Foreman, first off, I've only run a chopper for the dairy farmer I worked for when I was a teen. So I'm not going to give you much advise, I'll just try and let you know what I've seen out there. Sorry, I don't remember the model of the JD that I used for the dairy farmer, but there weren't that many problem with it in the time I worked there.

I'm not sure where you are located in Canada, but there were a few choppers and heads that sold in the local fall auction for decent prices here in Western New York a few weeks ago (this place has annual spring and fall auctions). I know you said you were looking for a pull-type, but there was a NH 1900 self-propelled that went below your price range with the heads. It still had some debris in the head from chopping corn a couple days before the auction and looked like it was in pretty good shape for an older unit. A self-propelled chopper would leave the 7520 available for pulling the dump cart in those wet years. If you do start looking at some of the older SP units, I have heard that the JD ones had an issue with dust and chaff building up around the brakes which would lead to fires.

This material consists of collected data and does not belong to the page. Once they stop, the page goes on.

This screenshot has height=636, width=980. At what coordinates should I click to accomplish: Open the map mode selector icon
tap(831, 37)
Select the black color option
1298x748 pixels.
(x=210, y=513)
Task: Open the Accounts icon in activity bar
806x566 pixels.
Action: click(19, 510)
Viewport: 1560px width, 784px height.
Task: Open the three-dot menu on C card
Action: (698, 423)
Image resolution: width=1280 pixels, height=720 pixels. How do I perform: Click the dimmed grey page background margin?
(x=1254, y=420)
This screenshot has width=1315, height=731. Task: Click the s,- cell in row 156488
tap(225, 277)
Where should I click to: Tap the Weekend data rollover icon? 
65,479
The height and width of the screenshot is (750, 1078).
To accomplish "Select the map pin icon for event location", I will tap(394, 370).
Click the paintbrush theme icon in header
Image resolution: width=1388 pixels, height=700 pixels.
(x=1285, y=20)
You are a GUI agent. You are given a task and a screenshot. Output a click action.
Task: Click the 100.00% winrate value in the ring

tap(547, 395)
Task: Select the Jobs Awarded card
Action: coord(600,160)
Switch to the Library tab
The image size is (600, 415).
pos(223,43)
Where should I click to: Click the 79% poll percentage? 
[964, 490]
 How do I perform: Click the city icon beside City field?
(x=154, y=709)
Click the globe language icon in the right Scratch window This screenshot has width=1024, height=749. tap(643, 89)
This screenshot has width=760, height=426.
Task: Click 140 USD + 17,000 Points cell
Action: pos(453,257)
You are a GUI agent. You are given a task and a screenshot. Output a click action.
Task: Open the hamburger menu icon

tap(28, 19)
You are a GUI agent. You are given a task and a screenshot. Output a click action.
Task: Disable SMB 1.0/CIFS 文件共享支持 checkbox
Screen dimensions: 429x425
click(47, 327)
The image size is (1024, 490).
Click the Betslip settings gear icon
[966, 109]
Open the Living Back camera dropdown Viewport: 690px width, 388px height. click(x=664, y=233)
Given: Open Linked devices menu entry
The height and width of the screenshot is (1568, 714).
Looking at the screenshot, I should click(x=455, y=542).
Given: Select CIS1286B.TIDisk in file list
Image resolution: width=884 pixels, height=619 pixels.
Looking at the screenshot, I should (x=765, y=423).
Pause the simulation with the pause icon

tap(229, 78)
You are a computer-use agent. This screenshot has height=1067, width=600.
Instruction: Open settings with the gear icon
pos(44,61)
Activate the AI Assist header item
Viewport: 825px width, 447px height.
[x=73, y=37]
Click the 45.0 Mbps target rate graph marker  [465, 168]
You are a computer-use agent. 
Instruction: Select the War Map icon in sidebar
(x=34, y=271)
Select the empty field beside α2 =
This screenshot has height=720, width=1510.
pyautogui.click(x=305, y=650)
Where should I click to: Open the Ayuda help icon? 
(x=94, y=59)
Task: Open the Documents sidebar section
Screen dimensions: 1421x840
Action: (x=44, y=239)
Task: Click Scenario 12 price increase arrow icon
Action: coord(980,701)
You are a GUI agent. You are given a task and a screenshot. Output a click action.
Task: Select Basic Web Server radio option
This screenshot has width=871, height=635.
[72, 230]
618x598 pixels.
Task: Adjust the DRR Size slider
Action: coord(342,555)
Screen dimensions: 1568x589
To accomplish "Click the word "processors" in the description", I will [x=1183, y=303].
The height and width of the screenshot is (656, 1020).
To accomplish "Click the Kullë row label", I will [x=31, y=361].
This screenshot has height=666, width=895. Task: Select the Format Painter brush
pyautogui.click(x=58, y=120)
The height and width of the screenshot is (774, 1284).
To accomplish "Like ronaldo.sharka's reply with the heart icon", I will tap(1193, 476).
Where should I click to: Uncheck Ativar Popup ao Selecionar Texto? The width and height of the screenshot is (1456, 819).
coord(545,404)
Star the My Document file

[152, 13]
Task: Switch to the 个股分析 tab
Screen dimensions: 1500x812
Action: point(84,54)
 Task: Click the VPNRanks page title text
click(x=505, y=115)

I'll let others comment on good/bad/ugly of the different brands and models. Here are the results from the auction.

JD pull type model ? - $1800 (no heads)

JD 3-row corn head - $1800 (might have fit the chopper above)

NH 2-row corn head - $2000 (not sure what models it would fit)

JD 3950 with pickup and 2-row corn heads - $3500

NH 1900 SP 4X4 with 4-row corn and pickup heads - $11,750

Claas Jaguar 880 SP (base unit only) - $24,000 (heads were sold separately, PU380 pickup for $2,000 and RU450 corn for $4,500)

NH FP240 - $33,000 for chopper with pickup head and 3-row corn head

NH 2-row corn head - $700 (not sure what models it would fit)

Claas RU600 corn head - $6,500


----------



## Gearclash (Nov 25, 2010)

How many hours on that 880? Looks like a buy. My brother's 880 has just over 5000 hours and has had very few problems in the 3 or 4 years he's had it. 70 acres of alfalfa 3-4 times per year plus 80-90 acres of corn.

I think new or low use pull type forage harvesters are over priced compared to what a used SP machine is worth. The Claas 880 mentioned above has easily double the capacity of the FP240.


----------



## Josh in WNY (Sep 7, 2010)

Gearclash said:


> How many hours on that 880?


Not sure, they probably said on auction day but I was just looking at the results on their website.


----------